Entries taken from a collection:
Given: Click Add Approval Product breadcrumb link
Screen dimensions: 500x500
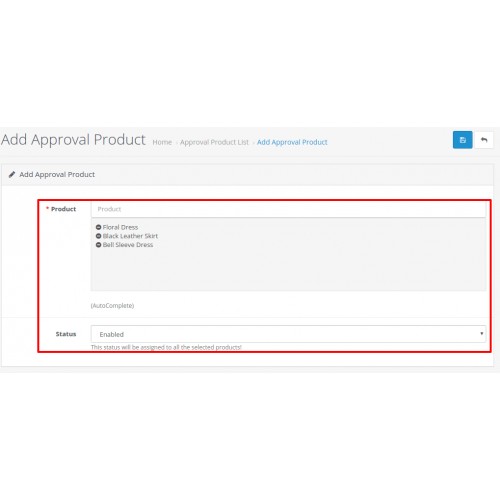Looking at the screenshot, I should 292,142.
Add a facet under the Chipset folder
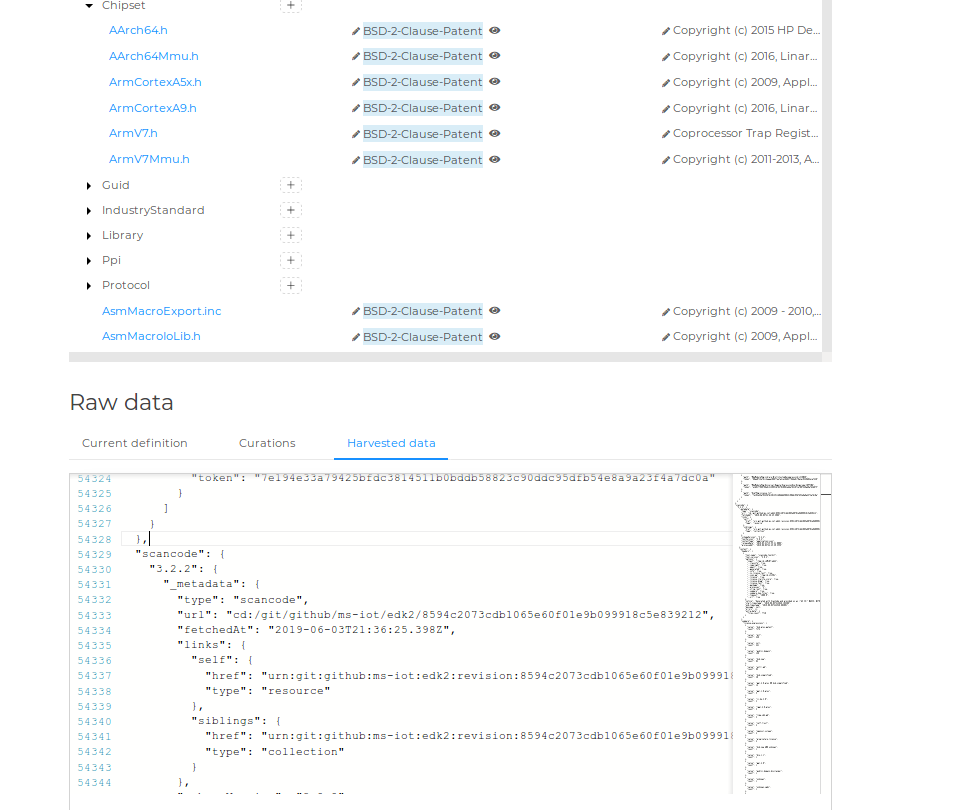980x810 pixels. pyautogui.click(x=290, y=5)
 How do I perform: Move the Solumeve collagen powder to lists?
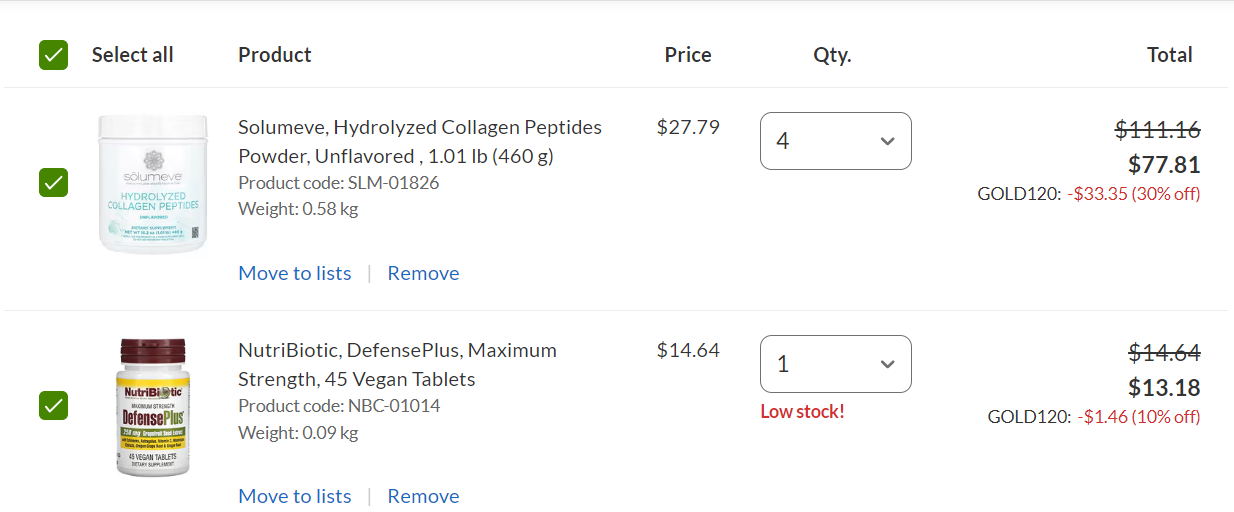[x=295, y=273]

§ What needs to be done
Every line above goes into the copy unchanged; the pictures do not.

§ Response box
Given: Click Add Approval Product breadcrumb link
Screen dimensions: 500x500
Looking at the screenshot, I should 292,142.
Add a facet under the Chipset folder
980x810 pixels. pyautogui.click(x=290, y=5)
 How do I perform: Move the Solumeve collagen powder to lists?
[x=295, y=273]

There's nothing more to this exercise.